Os recursos, contudo, seriam gastos com despesas do próprio delegado, de acordo com a investigação. Através da quebra dos sigilos bancário, fiscal, telemático e telefônico, foi possível verificar que os valores recebidos nas doações para a casa de recuperação eram revertidos para contas bancárias do delegado e de seus familiares.

A investigação também fez o cruzamento dos dados dos doadores da instituição com o sistema de cartório da Polícia Federal.
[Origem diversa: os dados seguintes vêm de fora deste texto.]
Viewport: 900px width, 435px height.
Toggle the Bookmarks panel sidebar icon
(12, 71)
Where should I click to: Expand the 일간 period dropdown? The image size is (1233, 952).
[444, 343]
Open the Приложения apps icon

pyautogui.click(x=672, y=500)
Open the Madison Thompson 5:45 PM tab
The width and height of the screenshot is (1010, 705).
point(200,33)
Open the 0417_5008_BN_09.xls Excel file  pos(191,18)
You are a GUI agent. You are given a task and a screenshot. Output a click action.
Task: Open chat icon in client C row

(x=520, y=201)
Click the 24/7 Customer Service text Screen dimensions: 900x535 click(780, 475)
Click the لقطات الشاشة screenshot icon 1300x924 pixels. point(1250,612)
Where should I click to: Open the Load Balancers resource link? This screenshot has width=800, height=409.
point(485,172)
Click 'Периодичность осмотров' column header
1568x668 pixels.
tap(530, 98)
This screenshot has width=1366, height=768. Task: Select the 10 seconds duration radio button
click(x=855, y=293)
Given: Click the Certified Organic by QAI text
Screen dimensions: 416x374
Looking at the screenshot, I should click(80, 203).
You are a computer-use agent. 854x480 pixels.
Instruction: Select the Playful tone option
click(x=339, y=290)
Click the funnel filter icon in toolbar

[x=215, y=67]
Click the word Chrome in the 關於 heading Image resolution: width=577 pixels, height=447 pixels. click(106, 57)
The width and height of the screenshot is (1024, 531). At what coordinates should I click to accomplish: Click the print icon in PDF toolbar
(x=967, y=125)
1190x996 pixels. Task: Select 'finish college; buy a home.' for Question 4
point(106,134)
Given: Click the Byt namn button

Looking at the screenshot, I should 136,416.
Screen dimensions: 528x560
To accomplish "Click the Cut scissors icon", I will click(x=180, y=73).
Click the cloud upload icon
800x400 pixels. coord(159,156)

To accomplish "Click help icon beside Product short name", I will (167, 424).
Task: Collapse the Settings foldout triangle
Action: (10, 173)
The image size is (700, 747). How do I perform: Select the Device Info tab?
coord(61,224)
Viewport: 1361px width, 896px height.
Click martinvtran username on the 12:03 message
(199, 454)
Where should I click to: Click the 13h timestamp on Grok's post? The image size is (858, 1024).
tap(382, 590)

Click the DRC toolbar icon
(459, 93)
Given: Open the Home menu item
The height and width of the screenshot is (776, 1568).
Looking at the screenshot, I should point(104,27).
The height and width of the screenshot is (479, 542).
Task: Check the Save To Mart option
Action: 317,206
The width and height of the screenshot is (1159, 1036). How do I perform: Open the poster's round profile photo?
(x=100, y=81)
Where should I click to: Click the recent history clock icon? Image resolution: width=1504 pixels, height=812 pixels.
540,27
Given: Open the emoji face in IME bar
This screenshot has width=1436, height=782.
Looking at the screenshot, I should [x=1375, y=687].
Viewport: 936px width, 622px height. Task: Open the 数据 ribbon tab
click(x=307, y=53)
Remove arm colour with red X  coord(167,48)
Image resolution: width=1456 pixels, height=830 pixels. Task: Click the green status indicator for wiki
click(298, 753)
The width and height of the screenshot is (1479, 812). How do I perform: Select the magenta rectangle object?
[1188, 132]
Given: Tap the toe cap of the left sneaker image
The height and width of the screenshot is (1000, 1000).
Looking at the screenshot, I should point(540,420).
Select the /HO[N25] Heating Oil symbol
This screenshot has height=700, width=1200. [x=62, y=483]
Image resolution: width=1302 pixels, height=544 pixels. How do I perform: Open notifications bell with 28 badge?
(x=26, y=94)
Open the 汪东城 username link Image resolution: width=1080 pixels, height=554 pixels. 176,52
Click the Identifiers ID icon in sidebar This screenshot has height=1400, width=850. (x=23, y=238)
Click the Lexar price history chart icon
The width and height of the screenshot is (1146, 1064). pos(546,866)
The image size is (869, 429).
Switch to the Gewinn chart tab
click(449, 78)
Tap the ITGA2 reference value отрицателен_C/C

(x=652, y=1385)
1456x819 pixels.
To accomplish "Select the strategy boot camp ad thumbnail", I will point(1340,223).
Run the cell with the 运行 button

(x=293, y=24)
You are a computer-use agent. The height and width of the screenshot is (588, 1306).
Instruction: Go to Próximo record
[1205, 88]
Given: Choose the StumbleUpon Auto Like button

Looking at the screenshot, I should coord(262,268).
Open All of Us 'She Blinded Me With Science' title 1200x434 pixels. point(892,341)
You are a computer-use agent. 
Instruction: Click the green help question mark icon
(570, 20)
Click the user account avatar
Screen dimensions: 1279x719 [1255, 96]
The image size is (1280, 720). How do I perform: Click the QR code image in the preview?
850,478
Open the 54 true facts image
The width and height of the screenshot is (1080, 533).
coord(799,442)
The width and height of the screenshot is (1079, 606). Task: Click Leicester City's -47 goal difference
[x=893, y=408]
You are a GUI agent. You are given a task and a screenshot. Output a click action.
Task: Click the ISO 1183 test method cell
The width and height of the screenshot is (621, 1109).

Foi constatado que diversos deles eram investigados em inquéritos policiais presididos pelo delegado, ou figuravam como advogados, vítimas, testemunhas e interessados nos inquéritos por ele conduzidos.

Segundo o MPF, Vieira teria recebido R$ 112 mil, 10 novilhos das raças Red Angus e Aberden Angus, com valor estimado de R$ 8 mil, além de doações de horas-máquina para o plantio de soja, sementes, materiais de construção, ração animal e outros bens.

Vieira foi afastado do cargo após a operação. A esposa dele, que não teve o nome divulgado, também foi denunciada pelo MPF e virou ré no processo. GaúchaZH não conseguiu contato com o delegado ou sua defesa.